Sales Director, Edrington-Beam Suntory UK

While the on-trade picture is a mixed one, it is nevertheless an exciting time to be in the industry.

Our customers tell us that spirits remain a critical area of focus for on-trade outlets – in many it has become a vital part of increasing spend per-customer at a time when there is a challenge to maximise the value of every visit.

The rise of the casual dining sector (and the pressure that is coming from its rapid growth) has focused on-trade minds on spirits as they play a role pre-, during and post-meal and have taken share from traditional beer and wine in these moments. While whisky has fared relatively poorly – as these outlets tend to focus on gin, vodka and rum categories as growth drivers – I believe there is an opportunity there to be realised.

Likewise, the fall in out-of-town on-trade outlets and shift towards urban establishments serving a younger demographic has meant that buyers and bartenders have had to rethink their spirits offer and ensure that it is right for a new audience. Whisky has a significant role to play.

[Requirements]
1/ Name every spirit category mentioned in the on-trade spirits commentary.
2/ Copy everything in the on-trade spirits commentary from "While the on-trade" down to "to be realised.".
3/ Continue the on-trade spirits commentary, picking up after its final sentence.

[Dataset entries]
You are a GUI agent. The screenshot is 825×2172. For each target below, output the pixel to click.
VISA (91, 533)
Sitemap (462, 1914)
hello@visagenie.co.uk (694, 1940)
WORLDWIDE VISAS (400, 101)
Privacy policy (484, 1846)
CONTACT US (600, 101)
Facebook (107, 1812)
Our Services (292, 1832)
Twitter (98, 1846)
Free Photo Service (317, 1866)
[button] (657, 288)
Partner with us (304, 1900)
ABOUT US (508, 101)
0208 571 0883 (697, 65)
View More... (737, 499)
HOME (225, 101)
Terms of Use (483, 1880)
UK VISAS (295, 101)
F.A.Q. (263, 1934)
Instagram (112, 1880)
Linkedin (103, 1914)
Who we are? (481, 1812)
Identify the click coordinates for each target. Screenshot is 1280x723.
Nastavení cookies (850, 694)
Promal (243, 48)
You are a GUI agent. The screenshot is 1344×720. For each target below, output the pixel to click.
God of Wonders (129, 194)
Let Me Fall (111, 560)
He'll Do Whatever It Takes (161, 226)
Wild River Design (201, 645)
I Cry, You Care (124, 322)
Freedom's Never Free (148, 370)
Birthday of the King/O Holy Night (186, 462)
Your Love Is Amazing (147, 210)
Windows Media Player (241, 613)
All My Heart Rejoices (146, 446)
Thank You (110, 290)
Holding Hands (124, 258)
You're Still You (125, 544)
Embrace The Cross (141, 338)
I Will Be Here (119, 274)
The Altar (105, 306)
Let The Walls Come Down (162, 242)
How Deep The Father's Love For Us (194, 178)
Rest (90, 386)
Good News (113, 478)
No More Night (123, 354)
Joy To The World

[Answers provided]
1/ Whisky, gin, vodka, rum

2/
While the on-trade picture is a mixed one, it is nevertheless an exciting time to be in the industry.

Our customers tell us that spirits remain a critical area of focus for on-trade outlets – in many it has become a vital part of increasing spend per-customer at a time when there is a challenge to maximise the value of every visit.

The rise of the casual dining sector (and the pressure that is coming from its rapid growth) has focused on-trade minds on spirits as they play a role pre-, during and post-meal and have taken share from traditional beer and wine in these moments. While whisky has fared relatively poorly – as these outlets tend to focus on gin, vodka and rum categories as growth drivers – I believe there is an opportunity there to be realised.

3/
To understand the way that whisky can realise the potential in the changing on-trade, I believe we have to change the way we present the spirit to our consumers.

Our brands have already made great strides in this regard. We have been at the forefront of the growth in popularity of highball serves; consistently innovated new serves; worked hard to educate bartenders and consumers themselves; and brought focus to brands such as Jim Beam, Maker’s Mark, Auchentoshan and Naked Grouse to make them relevant for younger, more urban consumers.

Having brands with heritage and stories to tell remains a critical facet of our offer in the high-end bars and hotels (and The Macallan’s continued success is testament to how important this is) but how we communicate the category to new consumers is essential.

The Maker’s workshops

The Maker’s workshops Maker’s Mark is loved by bartenders across the globe as the original craft bourbon – famous as much for its flavour as for its distinctive red wax-dipped top.

Building on its on-trade presence, in 2017 Maker’s Mark launched The Maker’s Workshops as a way of engaging and training bartenders in the brand. Stepping away from the traditional on-trade training programmes, the workshops were inspired by four key materials for Maker’s Mark – wheat, wax, paper and wood. Events ranged from screen-printing personalised bar mats to hand-crafting scented candles.

The programme has hosted hundreds of bartenders over the past two years in the UK and firmly positions Maker’s Mark as the premier craft bourbon.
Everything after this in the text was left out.